GLAAD Media Institute Coordinator

#ComingOutAnthem: In or Out by Ani Difranco

This song is so important for the bi+ experience. It was one of the first songs that I heard that directly addressed being bi+ in a nuanced manner; Ani sings both about how bi+ individuals will be perceived as straight by some groups and as gay by other groups. However, she makes clear that she is neither straight nor gay, she is bi+ and can love anyone as a person. As she sings, "I've got no criteria for sex nor race/ I just want to hear your voice/ I just want to see your face." A wonderful song to remind bi+ people that they are real, valid, and deserving of all the joy and love that will come their way.

Clare Kenny

Campaigns Manager

#ComingOutAnthem: Just the Same but Brand New by St. Vincent

I first heard this song by my favorite artist, St. Vincent just after I had come out as queer in college. The song and sentiment completely expressed how I felt at the time. The title really explains the connection – I am just the same as I have always been, except now I am finally the happiest, most authentic version of myself. After coming out as queer I felt brand new. I felt like I could begin a life for myself that was more loving, passionate, and real.
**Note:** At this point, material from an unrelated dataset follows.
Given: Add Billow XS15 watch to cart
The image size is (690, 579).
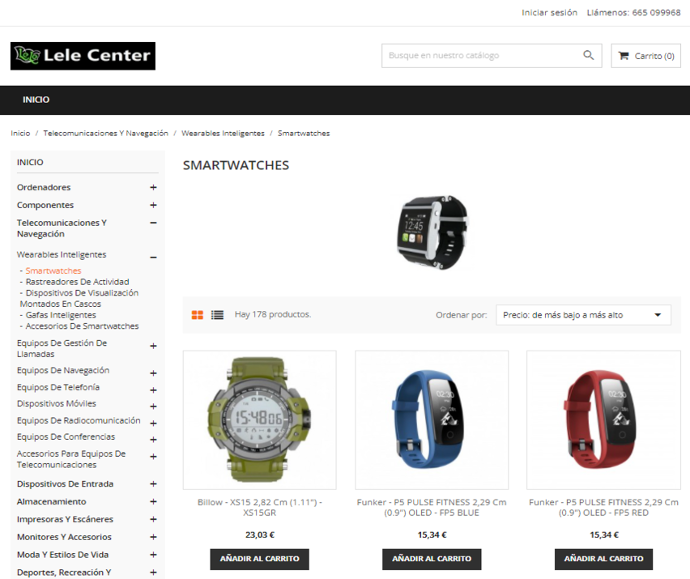Looking at the screenshot, I should tap(260, 559).
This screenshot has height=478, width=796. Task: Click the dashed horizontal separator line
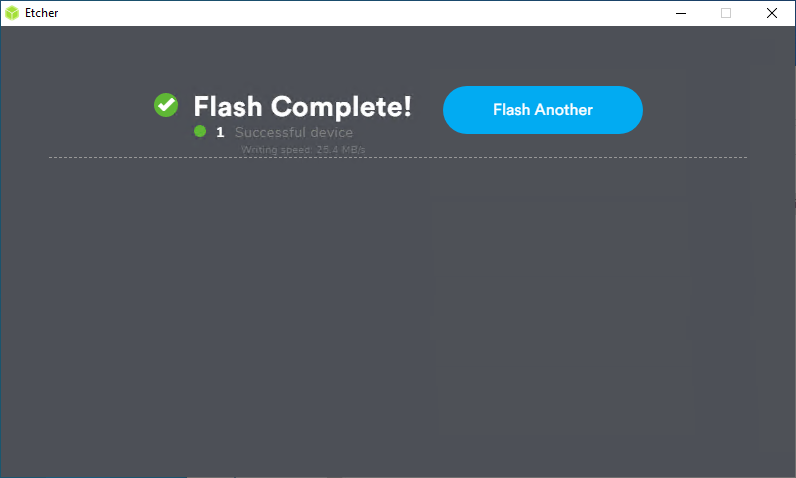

But at the same time I knew I didn’t change or become someone else – I was just finally becoming myself. The song is beautiful and strange and has a sick instrumental ending. It makes me so happy to listen to, cry to, and remember the feeling of letting go of the expectation that I had to be anything else but my queer self.

Taylor Behnke

Digital Director

#ComingOutAnthem: Then Ok by Julia Nunes

Coming out as bisexual took me a really long time, even to come out to myself. Whenever I felt attracted to people of my same gender I found ways to explain it away because I thought it wasn’t okay or normal to have those feelings. This was the first song I heard (by a queer artist) that captured both the fear and the thrill of having your first same-gender crush. It told me that if this is how you really feel? Then okay. You’re okay.